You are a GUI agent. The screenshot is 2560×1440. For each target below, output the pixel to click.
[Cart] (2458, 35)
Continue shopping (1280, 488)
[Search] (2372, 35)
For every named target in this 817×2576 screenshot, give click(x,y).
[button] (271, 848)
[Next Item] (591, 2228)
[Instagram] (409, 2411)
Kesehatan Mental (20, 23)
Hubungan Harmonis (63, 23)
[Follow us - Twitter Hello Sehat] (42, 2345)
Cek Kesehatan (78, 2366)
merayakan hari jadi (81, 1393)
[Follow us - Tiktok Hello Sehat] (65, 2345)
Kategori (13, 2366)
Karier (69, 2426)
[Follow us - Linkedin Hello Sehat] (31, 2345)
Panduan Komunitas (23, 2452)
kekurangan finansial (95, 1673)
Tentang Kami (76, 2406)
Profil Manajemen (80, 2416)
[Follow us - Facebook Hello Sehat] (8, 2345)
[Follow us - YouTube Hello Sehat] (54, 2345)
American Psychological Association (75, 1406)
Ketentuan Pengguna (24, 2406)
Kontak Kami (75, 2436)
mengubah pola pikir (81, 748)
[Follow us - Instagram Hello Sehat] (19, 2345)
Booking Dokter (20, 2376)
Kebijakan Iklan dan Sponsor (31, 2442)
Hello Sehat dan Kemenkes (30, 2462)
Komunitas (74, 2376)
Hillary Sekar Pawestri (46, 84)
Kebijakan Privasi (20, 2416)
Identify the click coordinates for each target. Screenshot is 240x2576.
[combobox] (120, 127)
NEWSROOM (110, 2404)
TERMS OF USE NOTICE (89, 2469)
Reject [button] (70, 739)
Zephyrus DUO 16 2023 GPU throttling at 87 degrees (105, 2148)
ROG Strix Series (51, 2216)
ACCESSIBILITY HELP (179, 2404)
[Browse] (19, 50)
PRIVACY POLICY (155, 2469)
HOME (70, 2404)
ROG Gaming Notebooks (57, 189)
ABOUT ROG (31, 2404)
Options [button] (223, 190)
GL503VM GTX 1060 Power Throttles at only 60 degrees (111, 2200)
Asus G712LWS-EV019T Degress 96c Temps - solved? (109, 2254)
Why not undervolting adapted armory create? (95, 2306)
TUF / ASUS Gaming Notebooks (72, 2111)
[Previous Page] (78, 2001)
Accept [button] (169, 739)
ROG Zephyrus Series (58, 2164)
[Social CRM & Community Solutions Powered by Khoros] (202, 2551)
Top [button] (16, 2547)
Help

┄┄┄┄┄┄┄┄┄┄┄┄┄┄┄┄┄┄┄┄

- [Task to complete]: Copy the lines of the data above exactly as written, beginning with the line containing "[Follow us - Facebook Hello Sehat] (8, 2345)" and ending with the line containing "Kebijakan Iklan dan Sponsor (31, 2442)", and leave out all other lines.

- [The answer]:
[Follow us - Facebook Hello Sehat] (8, 2345)
[Follow us - YouTube Hello Sehat] (54, 2345)
American Psychological Association (75, 1406)
Ketentuan Pengguna (24, 2406)
Kontak Kami (75, 2436)
mengubah pola pikir (81, 748)
[Follow us - Instagram Hello Sehat] (19, 2345)
Booking Dokter (20, 2376)
Kebijakan Iklan dan Sponsor (31, 2442)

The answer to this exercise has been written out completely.